3. If you don’t post it on social media, it still happened
It most scares me when I start to feel like I need to tweet something, post something on Instagram, that’s what makes it real. It’s so hard to find a balance, because on the one hand, when I go to an event I want to document it and save it for later, but at the same time I also need to remind myself to be focused with just experiencing the moment instead of worrying about taking photos, posting about it or checking in. So what I’ve been really trying to do is that if I go to concerts, art shows, restaurants, etc and really not worry about taking a picture or tweeting about it. Honestly, try not taking a photo of your food before eating it once in awhile, I swear it makes it taste better sometimes.
4. It’s okay to turn your notifications off
My hate for group messages I think officially started a couple months ago. I used to think it was purely exciting and efficient because it allowed me to chat to people all at once, and it made me feel well, a part of something. But as my real life got busier, my social media only amplified that–in a very overwhelming way. Soon, the Facebook messenger dings almost became like trigger warnings, or small reminders that I forgot to answer someone. The overstimulation of posts I was seeing on Twitter became too much all at once. And I felt like I had to keep up with everything every day, because of all the information I that was out there. I truly think an important part of self care is turning off your group message notifications or putting them on mute at times. If it’s an absolute emergency, the person can call you, or message you directly. You owe it to yourself to not be distracted by pings every 5 minutes, especially when you’re trying to focus on something else.
5. Don’t compare yourself
Unfortunately, all the good social media it has done, it’s caused some harmful things as well.
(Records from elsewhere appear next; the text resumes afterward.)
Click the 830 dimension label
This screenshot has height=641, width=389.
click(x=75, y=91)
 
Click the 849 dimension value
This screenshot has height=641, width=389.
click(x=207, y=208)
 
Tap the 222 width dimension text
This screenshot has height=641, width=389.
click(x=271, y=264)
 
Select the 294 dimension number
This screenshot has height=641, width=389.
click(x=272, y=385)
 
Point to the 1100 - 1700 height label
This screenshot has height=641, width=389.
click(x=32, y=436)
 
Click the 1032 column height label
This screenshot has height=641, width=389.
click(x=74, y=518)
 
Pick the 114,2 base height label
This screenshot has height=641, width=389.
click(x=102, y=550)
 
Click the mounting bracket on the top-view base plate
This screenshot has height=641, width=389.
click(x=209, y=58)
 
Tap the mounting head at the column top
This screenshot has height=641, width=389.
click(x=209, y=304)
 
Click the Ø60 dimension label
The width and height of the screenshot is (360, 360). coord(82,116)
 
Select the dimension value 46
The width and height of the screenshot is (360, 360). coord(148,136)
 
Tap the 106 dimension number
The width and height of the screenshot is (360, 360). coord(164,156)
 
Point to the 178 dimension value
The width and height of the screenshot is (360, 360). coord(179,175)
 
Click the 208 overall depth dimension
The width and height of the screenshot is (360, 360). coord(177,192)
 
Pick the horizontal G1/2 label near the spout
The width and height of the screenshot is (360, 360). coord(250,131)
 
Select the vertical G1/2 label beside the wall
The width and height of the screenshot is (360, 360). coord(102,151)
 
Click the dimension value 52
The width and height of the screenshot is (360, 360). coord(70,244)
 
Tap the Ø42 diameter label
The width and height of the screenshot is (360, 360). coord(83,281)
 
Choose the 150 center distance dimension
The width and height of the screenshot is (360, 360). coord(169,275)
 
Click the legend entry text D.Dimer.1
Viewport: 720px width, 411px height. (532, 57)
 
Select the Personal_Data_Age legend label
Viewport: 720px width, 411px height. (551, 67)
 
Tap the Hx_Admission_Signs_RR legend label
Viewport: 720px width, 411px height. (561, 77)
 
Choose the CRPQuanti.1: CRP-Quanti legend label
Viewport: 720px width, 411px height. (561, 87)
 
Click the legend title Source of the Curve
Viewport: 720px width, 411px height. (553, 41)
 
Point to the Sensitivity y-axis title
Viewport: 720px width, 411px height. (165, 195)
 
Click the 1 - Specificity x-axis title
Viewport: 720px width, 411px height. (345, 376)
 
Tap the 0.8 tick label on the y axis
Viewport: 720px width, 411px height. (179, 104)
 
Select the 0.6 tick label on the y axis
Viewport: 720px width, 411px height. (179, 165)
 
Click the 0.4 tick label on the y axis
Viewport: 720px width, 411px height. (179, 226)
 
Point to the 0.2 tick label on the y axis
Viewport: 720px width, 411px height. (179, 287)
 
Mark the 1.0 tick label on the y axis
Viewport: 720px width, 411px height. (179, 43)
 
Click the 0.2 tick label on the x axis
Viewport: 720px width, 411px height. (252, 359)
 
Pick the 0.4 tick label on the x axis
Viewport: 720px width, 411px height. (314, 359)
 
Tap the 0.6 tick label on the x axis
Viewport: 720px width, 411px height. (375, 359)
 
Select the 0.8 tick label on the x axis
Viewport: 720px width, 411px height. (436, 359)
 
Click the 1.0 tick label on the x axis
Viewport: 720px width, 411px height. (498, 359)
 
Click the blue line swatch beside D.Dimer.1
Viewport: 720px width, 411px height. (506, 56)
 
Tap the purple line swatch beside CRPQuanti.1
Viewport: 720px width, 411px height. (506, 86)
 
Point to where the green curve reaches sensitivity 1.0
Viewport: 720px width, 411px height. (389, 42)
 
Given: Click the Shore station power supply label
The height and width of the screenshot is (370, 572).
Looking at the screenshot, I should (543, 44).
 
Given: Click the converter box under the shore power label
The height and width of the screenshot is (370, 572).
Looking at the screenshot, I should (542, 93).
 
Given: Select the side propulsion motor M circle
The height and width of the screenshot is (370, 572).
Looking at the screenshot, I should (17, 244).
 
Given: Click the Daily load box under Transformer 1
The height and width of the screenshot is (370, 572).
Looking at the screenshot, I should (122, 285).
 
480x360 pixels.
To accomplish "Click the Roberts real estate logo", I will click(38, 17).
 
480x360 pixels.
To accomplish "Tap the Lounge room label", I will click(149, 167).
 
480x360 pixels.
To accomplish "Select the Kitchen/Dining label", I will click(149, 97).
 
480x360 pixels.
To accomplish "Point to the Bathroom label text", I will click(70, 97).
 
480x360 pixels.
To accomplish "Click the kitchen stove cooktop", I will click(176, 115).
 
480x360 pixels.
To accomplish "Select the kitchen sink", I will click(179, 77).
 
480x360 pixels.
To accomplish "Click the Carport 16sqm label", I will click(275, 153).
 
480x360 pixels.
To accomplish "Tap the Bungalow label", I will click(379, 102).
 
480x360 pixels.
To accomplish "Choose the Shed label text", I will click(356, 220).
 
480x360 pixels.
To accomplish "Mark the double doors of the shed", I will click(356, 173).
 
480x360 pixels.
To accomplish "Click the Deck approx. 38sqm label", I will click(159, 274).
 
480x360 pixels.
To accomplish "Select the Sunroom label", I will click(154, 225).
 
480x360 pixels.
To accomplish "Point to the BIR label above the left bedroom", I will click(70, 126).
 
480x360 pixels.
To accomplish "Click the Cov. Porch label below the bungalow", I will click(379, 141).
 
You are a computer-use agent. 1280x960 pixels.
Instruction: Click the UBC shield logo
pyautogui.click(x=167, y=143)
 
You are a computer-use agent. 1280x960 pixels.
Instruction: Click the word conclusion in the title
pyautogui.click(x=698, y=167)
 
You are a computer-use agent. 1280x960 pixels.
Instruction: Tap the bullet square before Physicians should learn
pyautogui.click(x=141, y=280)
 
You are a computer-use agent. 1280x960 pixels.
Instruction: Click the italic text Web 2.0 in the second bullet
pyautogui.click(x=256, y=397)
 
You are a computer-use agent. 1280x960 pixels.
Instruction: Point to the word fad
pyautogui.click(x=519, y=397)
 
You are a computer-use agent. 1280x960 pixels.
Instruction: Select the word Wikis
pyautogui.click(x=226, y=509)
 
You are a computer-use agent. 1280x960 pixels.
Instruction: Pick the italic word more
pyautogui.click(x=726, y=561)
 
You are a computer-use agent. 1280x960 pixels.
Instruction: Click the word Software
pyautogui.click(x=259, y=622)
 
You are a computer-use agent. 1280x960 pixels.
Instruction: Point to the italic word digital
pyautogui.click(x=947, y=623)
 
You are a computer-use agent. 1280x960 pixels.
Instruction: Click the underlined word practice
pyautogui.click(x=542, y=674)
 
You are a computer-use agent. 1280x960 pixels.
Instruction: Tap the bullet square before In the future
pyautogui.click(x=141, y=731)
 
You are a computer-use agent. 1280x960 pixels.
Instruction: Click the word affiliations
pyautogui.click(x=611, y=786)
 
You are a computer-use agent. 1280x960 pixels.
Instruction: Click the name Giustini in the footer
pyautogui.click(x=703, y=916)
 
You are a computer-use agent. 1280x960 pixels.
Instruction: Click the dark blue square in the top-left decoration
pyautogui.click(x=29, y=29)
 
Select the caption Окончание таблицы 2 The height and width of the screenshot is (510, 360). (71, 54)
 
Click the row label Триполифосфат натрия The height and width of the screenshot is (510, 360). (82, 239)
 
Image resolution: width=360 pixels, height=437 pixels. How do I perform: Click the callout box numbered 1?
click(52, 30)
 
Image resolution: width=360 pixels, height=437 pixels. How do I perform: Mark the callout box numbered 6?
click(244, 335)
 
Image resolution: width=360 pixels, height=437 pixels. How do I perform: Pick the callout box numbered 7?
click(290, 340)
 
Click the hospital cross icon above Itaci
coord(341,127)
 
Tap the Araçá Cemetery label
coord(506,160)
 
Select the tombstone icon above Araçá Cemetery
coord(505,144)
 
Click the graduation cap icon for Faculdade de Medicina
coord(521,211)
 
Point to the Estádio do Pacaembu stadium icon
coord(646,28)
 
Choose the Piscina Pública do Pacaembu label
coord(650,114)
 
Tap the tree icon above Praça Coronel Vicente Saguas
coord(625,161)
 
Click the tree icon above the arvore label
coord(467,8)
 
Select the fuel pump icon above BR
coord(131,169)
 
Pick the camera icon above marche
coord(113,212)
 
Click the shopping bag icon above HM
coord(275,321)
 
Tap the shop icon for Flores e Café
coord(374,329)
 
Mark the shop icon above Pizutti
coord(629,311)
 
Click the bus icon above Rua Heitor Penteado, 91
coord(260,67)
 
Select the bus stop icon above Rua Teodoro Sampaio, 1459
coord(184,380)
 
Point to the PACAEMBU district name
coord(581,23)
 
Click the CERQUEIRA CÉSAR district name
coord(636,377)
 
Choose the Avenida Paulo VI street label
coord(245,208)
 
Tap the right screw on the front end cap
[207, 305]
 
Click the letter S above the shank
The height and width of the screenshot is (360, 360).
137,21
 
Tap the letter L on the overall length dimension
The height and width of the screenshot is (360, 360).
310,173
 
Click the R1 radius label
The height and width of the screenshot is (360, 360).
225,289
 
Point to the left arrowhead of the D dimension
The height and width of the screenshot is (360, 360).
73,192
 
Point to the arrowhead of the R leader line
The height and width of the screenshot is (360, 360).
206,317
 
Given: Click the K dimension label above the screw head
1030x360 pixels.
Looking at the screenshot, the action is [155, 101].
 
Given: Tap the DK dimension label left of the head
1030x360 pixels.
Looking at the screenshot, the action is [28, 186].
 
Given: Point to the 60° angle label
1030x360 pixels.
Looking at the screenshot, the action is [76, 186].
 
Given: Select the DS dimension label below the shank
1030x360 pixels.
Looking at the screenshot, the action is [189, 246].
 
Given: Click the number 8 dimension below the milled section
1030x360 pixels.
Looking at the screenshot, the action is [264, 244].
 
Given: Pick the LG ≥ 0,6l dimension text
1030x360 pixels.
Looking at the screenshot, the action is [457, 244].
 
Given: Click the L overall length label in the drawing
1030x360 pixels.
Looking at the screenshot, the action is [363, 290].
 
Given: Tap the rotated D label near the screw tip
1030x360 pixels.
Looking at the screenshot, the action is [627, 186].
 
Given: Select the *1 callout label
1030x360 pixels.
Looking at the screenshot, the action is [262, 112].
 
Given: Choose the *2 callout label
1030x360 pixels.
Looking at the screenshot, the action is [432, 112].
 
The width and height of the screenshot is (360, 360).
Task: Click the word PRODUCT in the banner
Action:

It’s created a culture of isolation, but also a “who’s doing the most fun thing” and “who’s the most successful” contest. The scariest part is that more often than not, the self we show on social media is usually not our true self. It is a less humanistic, edited version of ourselves that doesn’t really portray who we truly are. We need to revive the more human version of ourselves on social media, and start to use to it to express ourselves accurately, instead of hiding behind a mask that everyone else wears. I’m pretty sure 40% of my anxiety comes from looking at other people’s posts, stories and pictures and seeing all the amazing things they’re doing, and immediately comparing it to my own social profiles, and even my se real life self.